Nous devons opérer des choix stratégiques pour ce secteur. Il ne faut plus considérer les médias publics ou privés comme de simples entreprises commerciales. Il est vrai qu’ils sont des entreprises, mais ils présentent un service public. Informer les gens et produire des contenus de qualité c’est un service public, donc il s’agit de revoir toute la stratégie portant sur ce secteur. A cet effet, l’Etat est appelé à financer les médias audiovisuels privés. Nous avons d’ailleurs préparé un projet de loi portant sur la mise en place d’un fonds pour appuyer la qualité et la diversité des contenus médiatiques qui sera financé par les revenus de la publicité publique.
Il faut aider les médias à surmonter cette crise financière qui fait que les produits médiatiques soient parfois médiocres, à la recherche du buzz et du sensationnalisme, car pour eux, c’est une source de financement.

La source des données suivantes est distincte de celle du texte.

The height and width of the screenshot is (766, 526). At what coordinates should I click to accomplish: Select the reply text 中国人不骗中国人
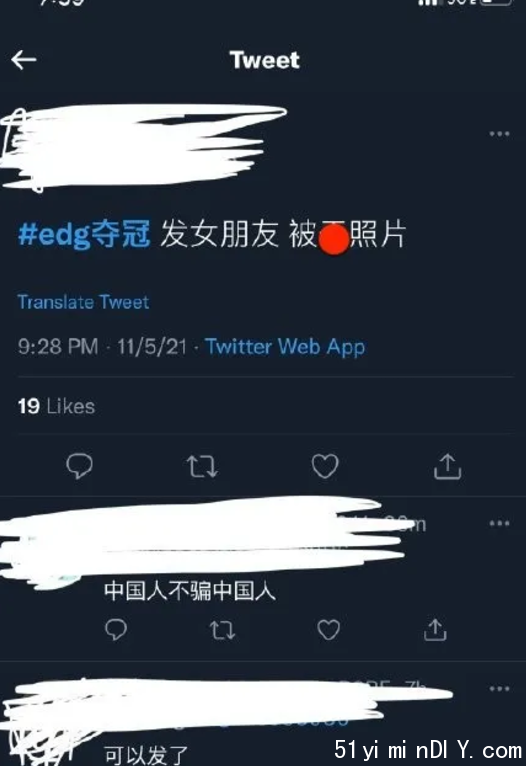(189, 590)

L’Etat doit intervenir pour améliorer la qualité des produits médiatiques notamment dans le paysage audiovisuel en finançant les médias privés.
Il est également question de promulguer la nouvelle loi sur la communication audiovisuelle. Et nous tenons à cet effet, que les membres de la nouvelle instance soient proposés par les différents organismes et non pas par le parlement. Le parlement se contentera de voter pour ou contre ces membres mais tout en ayant plusieurs choix et plusieurs candidats.